We are back in Singapore after our trip to Cambodia and Angkor Wat. What a wonderful, awesome, exhausting trip! I can see why Heather hasn't yet posted anything about it, though I know she will soon.
We flew from Singapore to Siem Reap, Cambodia, on SilkAir, which is the regional airline for Singapore Air. Here's something you should all remember -- there are no places to get ID photos once you are past immigration and security at Singapore's Changi Airport. Why does this matter? Because you need a passport photo for your visa application to enter Cambodia, AND you are not allowed to leave through immigration and return in the same day, AND I forgot to get passport photos before we left. Fortunately, the Singapore Immigration Agent took pity on us, and had an Immigration Officer escort us back through security to a photo booth on the outside, and then back through security. He then mentioned "Since you have a little time, perhaps you would take a moment to fill out one of our comment cards to evaluate the service you have received today?" I was happy to do so. We had wondered whether we could just get the photo in Cambodia, but once we were there, there was absolutely no place we could see to get a photo done, so we were glad we had asked in Singapore!

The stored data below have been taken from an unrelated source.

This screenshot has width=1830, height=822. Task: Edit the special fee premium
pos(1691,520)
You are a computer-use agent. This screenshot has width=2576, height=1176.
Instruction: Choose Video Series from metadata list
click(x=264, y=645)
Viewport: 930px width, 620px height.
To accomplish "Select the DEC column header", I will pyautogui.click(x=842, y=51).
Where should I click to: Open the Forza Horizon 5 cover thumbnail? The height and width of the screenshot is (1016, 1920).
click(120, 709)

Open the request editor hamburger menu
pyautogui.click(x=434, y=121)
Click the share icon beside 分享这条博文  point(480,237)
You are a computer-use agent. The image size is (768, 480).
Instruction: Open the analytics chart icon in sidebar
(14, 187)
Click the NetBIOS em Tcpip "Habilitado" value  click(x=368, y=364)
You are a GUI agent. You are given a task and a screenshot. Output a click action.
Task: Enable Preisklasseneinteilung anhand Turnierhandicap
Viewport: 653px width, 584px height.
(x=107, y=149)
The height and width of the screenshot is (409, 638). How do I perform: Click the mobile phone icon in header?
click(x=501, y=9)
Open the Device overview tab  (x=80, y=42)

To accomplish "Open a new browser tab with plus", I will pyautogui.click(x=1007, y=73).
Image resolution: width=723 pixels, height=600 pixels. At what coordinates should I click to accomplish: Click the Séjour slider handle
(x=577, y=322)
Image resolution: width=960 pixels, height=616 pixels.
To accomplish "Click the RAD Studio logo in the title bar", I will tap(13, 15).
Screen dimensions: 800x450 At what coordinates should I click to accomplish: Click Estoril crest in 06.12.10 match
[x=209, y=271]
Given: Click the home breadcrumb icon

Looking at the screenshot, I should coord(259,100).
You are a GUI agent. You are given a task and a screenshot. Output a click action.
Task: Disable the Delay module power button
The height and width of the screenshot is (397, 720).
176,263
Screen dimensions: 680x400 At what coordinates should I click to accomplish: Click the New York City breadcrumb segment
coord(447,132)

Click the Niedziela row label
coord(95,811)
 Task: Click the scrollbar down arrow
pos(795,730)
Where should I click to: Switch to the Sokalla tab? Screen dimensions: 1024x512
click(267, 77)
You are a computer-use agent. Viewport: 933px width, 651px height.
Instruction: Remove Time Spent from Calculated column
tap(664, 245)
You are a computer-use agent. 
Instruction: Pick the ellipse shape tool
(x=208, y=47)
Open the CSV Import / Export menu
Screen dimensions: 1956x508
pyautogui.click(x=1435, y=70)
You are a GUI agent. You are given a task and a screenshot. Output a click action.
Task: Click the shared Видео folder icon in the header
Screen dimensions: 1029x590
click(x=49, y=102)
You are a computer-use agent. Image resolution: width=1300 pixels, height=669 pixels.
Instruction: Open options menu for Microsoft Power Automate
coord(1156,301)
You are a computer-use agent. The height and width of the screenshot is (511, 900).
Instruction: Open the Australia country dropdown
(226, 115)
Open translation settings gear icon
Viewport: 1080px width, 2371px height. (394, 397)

The currency used in Cambodia is... the US dollar. Except that it is only as low as a $1 bill, and then for change, they give you Cambodian currency, which is the riel, and which is about 4000 riel to the US dollar. In other words, if your change is 50 cents, you'll get two 1000 riel bills. I have a few thousand in my wallet now, and Heather says she is going to scrapbook them.
We stayed at Raffles Grand Hotel d'Angkor in Siem Reap. This was a big splurge for us, but we had decided to make this a special part of our trip. We were met at the airport by a driver in uniform (gloves and hat, too), and when we entered the car, we were given ice cold bottles of water and cold scented wash cloths. That proved to be a great part of the trip later, when the same driver drove for us on our touring -- getting back into that car and getting to cool off with water and a cold washcloth was pretty wonderful.
The concierge, Chesda, took great care of us, recommending a wonderful restaurant our first night in Siem Reap (Monday night). We took the tuktuk (a motorcycle pulling a passenger cart -- think of a rickshaw, but with a motorcycle up front) over to the restaurant, and had a wonderful Cambodian meal in a beautiful outdoor setting.
Tuesday we were went to Angkor Wat. I am only going to post a couple of pictures, because I know Heather will have a lot more to say, but I do have to say that it was awesome. Heather said that she had imagined it being totally in the jungle and overgrown, but then realized that, as a World Heritage Site, over 2 million people a year visit, so it isn't really hidden in the overgrowth anymore (though we did sort of see that later).
Angkor Wat is the main temple complex, and it is almost 1000 years old. It was originally Hindu. Then a later king decided that they were Buddhist now, and so it changed. Then it went back to Hindu, and back to Buddhist. (You can see places where carvings of Hindu figures were changed to be Buddhist, and back again over the centuries.) It is also the largest religious monument in the world.
Angkor Thom is a larger complex that contains temples within, but is also where the king lived. We went to Bayon temple and Baphoun, as well as Ta Prohm and the Elephant Terrace. It was very hot, and there were LOTS of stairs, and when we would finish with a section and find a waiting car with "air con" running, and with a cold towel and cold water, I think Heather was glad that it wasn't quite as remote as we had imagined it to be.
This morning, we got up VERY early so that our driver and tour guide could take us to a temple 37km away, called Banteay Srey. It was much smaller, but also amazing -- done in pink sandstone, with truly amazing carving. I have to admit --we participated in the local corruption. The very center of Banteay Srey temple is now off limits to visitors, because too many come to the small temple, and that very important area would be damaged. But since we were there by 6:50am and no one else was there, for $5 the police officers guarding that area lowered the ropes and let us in, and even showed us around. We were the only people allowed in like that -- by even 25 minutes later, there were more people coming in, and the officers were very official then, and no one got past. But we did (and I bought one of the officers' official Police caps right off his head, too -- I know they don't make a lot, and this is part of how they get by, though it was a little odd).
The last place we went was a 10th century temple called Pre Rup -- again with stairs! But really a wonderful way to end our time at the Angkor temples.
I will let Heather say more -- and be sure to ask her about the monkeys! Oh -- and the dogs!